The 1st digital strategy… GIOT
This was to start moving some app’s towards a SaaS model. They also starting moving VM’s into their own data center. The catch phrase at the time was GIOT – Get It Out There.
They built fast, reduced costs and used self healing and auto scaling/load balancing systems. However this resulted in snowflake configuration problems leading to fragility in applications. They experienced significant problems through poor test automation. Operations and service management bore the brunt of these failings.
The 2nd digital journey … More Engineers.
This led to more dev capacity, mode products and faster delivery. There were more teams including offshore but there was still a hand over to Op’s in the process via ‘DevOps’. Op’s teams did not see any benefit from this approach. There were further challenges in the form of website speed. So how did they get to faster releases, and improved response time on their site.
One of the learnings from this phase was around solution architectures based on their 3 R’s design principle. So when building and releasing software they design so that they can recover in the following sequence
1. Restart the app – this is is the fastest
2. Reboot an instance – this is fast
3. Relaunch the service – this is slowest but fixes most things
This phase led to 25% more releases, 10% less failures on new features and 7% less downtime.
The 3rd stage ,, Working Together.
This stage was the most arduous for all concerned and they arrived in the end at a good solution somewhat by chance but mostly from good management. They felt they were still somewhat unclear on what DevOps meant and had read the books etc but it still didn’t feel right and further change was needed. They looked at what other companies were doing etc and felt they were off.
In all earlier phases Dev and Ops were silo’d and this had to change if releases were to be delivered more quickly with higher quality and lower downtime. There was something of an accident of birth about how this finally came together.

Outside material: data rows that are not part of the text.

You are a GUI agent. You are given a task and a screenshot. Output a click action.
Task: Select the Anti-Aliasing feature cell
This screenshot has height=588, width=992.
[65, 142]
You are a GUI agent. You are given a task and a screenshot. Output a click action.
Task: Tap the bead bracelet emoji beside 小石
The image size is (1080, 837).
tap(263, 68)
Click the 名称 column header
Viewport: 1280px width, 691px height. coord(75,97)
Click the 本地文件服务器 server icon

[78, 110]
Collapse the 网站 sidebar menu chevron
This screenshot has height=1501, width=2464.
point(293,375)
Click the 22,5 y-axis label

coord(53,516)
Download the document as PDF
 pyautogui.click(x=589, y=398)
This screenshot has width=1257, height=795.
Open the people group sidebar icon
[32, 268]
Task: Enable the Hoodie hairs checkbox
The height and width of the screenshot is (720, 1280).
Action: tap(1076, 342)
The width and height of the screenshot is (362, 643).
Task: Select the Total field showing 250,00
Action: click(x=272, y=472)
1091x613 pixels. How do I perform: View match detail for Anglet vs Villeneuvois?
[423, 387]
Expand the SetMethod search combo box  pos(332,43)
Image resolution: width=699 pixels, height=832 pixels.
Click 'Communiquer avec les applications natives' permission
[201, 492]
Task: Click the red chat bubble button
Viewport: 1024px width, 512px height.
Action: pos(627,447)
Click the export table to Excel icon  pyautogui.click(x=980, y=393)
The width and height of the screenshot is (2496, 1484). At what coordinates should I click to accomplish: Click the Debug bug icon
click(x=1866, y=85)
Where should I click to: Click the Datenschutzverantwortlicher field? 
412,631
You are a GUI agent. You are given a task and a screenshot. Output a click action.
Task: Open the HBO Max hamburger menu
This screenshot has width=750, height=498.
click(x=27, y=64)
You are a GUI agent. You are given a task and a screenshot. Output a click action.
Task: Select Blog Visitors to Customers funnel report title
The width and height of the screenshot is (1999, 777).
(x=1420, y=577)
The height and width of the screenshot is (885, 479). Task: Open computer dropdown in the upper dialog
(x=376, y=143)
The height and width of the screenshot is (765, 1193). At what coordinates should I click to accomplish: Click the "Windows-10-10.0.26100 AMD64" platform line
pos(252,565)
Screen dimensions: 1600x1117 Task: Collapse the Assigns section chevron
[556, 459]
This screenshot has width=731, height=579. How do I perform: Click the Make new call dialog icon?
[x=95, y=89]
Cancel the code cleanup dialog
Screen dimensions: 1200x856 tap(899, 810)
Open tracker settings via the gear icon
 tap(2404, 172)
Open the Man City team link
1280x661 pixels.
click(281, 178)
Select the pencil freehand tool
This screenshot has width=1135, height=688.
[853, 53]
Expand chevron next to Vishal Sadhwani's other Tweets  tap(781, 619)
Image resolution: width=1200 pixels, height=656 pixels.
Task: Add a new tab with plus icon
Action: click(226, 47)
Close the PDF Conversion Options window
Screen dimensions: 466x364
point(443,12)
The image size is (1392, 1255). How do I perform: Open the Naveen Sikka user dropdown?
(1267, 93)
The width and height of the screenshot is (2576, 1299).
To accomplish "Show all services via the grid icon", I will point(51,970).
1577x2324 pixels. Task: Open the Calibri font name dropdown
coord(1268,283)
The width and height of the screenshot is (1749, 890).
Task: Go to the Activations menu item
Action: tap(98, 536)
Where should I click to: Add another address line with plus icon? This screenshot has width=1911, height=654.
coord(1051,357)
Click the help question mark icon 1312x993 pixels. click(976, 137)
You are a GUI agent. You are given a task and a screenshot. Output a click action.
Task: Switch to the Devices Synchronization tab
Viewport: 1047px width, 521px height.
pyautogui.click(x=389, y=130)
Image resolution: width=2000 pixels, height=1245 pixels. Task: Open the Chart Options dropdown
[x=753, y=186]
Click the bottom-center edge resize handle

Dev teams were working on a series of API projects which were described as POC but out of the blue they explained they would like to put these into production which made Ops folks very nervous but Dev stood up to the plate and said they were prepared to see these through to production.
They agreed that the dev who wrote the release notes would be on call. So this was the start of integrated teams. They had ‘DevOps’ guys (release automation) in phase 2 but they became a bottleneck so they started to assign a release lead to each dev stream and this emerged as an optimal structure.
Today the DT teams say ‘we build, we support we own’. Their rules are
- Fast build, fail and fix
- Self select tools and guilds
- Seamless and clean processes
Ops keep systems healthy and they rotate around the dev teams. Ops folks are trained in the guilds (in house experts who train others to their own level so there are fewer points of failure). Op’s own logging, monitoring and security and for example improve error messaging, scripting and in the future there is a thought that Ops will code.
Changing change control was a big job as there was a culture of clunkiness in how this was done but it did provide the business with a level of confidence in how the production was progressing. Starting in 2009 the CAB meet weekly and took 8 days through a 4 step process. The next iteration was a twice weekly meeting with a 2 step approval process and it took 5 days on average. Now the CAB is daily and if its automated it doesn’t go through CAB otherwise there is a 1 step process which takes one day to pass/fail.
Today there are daily stand ups and feedback loops, fortnightly sprints and daily releases.
Carol’s parting advice
Integrate the team’s early – start with experiments, short feedback loops and fix what hurts. Don’t be afraid to change process but verify new process is working through strong metrical measurement.
Above all else empower teams – they want to be empowered more than you want them to be.